■ **Page text**:
- Opening Delimiter -

Made for the house of Augustinian canonesses at Schwarzenthann in Alsace in 1154, the Guta-Sintram Codex is an important witness to close collaboration between men and women in medieval Christian religious scriptoria. The book is a product of the scribe Guta, an Augustinian canoness of Schwarzenthann, and the illuminator Sintram, a canon from the Augustinian house at Murbach. Elegantly illuminated with three dedication miniatures, nine calendar headings, and twenty-six lively historiated, inhabited, and decorated initials, the manuscript is vital evidence of the scribal activity of religious women.
A compendium of all the texts necessary for life at Schwarzenthann, the Guta-Sintram Codex includes a necrology (names of deceased members of the communities of Schwarzentheim and Murbach in calendar order), a collection of Mass homilies, the Augustinian rule with commentary, and a customary (a guide to daily life in the institution).
Picturing Sponsorship and Authority
The Guta-Sintram Codex boasts three frontispieces. The first illustrates the papal confirmation of privileges on the Augustinian house at Murbach (fol. 2r). The next shows Guta and Sintram paying homage to the Virgin Mary, to whom they dedicate their manuscript (fol. 4r), and the last is a portrait of Saint Augustine flanked by canons and canonesses (fol. 5r). Painted by Sintram in an elegant Romanesque style, the frontispieces visually affirm the status of the codex within the history of Murbach-Schwarzenthann.

- Closing Delimiter -

■ **Dataset excerpts**:
- Opening Delimiter -

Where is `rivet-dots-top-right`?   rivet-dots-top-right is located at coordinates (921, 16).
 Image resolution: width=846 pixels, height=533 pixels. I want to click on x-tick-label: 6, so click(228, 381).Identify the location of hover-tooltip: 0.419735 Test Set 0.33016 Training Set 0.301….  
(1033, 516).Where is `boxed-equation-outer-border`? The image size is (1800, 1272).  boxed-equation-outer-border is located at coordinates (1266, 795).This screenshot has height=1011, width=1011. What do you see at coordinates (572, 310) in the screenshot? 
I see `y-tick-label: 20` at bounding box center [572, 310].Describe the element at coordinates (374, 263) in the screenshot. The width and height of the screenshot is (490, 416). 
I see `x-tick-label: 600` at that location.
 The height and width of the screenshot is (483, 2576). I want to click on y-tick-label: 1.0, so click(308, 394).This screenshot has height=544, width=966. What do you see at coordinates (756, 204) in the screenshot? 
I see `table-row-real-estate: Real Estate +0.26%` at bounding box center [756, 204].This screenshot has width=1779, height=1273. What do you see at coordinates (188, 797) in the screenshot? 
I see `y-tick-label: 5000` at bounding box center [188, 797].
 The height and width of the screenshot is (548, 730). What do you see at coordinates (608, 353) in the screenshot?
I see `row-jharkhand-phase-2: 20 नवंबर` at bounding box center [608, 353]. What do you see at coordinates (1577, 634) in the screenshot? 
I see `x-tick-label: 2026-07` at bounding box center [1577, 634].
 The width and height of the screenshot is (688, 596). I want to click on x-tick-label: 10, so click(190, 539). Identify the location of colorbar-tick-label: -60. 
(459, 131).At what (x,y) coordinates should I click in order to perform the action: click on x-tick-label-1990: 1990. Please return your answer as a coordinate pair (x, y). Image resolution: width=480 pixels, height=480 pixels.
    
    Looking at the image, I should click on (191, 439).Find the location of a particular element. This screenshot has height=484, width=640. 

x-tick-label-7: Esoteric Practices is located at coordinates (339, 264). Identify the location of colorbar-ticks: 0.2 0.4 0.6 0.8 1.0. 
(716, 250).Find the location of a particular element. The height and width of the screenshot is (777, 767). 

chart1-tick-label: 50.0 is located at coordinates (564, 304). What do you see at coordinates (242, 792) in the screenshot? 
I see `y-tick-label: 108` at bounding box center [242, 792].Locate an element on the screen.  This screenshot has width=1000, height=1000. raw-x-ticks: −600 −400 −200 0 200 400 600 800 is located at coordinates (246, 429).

- Closing Delimiter -

■ **What this exercise asks**:
1) Write out the passage on the Guta-Sintram Codex word for word, starting with "A compendium of" and going on through "in the institution).".
2) Continue the text on the Guta-Sintram Codex from its last sentence.
The material that comes after the Guta-Sintram Codex text stands on its own and is not part of that text.

■ **Outputs by task**:
1)
A compendium of all the texts necessary for life at Schwarzenthann, the Guta-Sintram Codex includes a necrology (names of deceased members of the communities of Schwarzentheim and Murbach in calendar order), a collection of Mass homilies, the Augustinian rule with commentary, and a customary (a guide to daily life in the institution).

2)
Care of Body and Spirit
Also significant is the illumination of the necrology, every surviving month of which is decorated with an illustrated heading that spans across an opening. In addition to a richly decorated KL monogram, each heading includes the sign of the zodiac, the labor of the month, and a banderole with pharmaceutical recipes and medical advice. The necrology thereby provides a guide to the physical health of the canonesses of Schwarzenthann.
A Blessing from the Virgin Mary
The miniature that introduces the dedicatory text shows the manuscript's principal creators, identified by inscriptions, presenting the book to the enthroned Virgin, to whom the house at Schwarzentheim was dedicated. She speaks directly to them, her words on a scroll she holds aloft, promising the two of them eternal rest (fol. 4r).
Collaboration in an Augustinian Scriptorium
The codex is written in Transitional Script, mostly in two columns, except for the copies of documentary texts, which are written in a Documentary Script (fols. 2r-v and 4r-v). In her statement of scribal authorship, Guta credits Sintram for his contribution to the manuscript. Sintram was certainly the manuscript's illuminator and may have been its second scribe. It seems that Guta and Sintram worked together closely.
A Fortunate Survival
The Guta-Sintram Codex was used at Schwarzenthann into the fourteenth century, as attested by additions to the necrology, but its later history is undocumented. The codex found its way to the Murbach Augustinian house by the early eighteenth century. The manuscript's present binding of brown leather over boards with metal furnishings dates from 1682 or 1689, when it was probably at Murbach. Murbach was secularized in 1786. How and when the book entered the Bibliothèque du Grand Séminaire remains unknown.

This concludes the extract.